### Do this
Transcribe verbatim the lines of the data below, starting at the line that contains "You are a computer-use agent. This" and ending at the final line of the data.

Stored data
──────────

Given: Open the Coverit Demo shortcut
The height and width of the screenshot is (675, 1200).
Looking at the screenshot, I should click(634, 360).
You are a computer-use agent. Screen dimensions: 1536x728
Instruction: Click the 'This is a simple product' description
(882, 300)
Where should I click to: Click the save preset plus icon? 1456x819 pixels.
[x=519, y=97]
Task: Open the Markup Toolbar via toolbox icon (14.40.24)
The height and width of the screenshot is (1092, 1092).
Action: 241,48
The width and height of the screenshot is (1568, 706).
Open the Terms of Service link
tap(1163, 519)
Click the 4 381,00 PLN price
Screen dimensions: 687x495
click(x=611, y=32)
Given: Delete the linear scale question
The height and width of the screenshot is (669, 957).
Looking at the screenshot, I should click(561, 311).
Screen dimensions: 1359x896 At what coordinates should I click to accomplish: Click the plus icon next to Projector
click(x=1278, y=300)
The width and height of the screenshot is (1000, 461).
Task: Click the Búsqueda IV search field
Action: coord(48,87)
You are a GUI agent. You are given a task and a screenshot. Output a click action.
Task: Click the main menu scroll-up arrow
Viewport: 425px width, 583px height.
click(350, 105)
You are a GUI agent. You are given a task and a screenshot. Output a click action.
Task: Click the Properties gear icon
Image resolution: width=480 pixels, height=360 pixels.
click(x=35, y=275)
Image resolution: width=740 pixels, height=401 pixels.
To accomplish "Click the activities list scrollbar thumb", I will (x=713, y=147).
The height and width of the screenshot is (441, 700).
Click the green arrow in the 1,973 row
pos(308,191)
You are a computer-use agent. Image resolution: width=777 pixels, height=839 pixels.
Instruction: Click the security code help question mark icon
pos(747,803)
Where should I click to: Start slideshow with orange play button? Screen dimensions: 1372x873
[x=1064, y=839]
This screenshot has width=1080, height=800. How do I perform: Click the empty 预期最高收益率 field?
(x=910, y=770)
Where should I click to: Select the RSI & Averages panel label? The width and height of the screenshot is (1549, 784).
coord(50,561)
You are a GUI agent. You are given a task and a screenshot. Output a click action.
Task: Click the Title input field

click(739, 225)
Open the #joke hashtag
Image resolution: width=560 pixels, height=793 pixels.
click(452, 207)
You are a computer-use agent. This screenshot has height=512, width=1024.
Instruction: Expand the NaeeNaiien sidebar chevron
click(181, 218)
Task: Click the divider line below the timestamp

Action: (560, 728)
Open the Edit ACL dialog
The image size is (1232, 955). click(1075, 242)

──────────

### Full response
You are a computer-use agent. This screenshot has height=512, width=1024.
Instruction: Expand the NaeeNaiien sidebar chevron
click(181, 218)
Task: Click the divider line below the timestamp

Action: (560, 728)
Open the Edit ACL dialog
The image size is (1232, 955). click(1075, 242)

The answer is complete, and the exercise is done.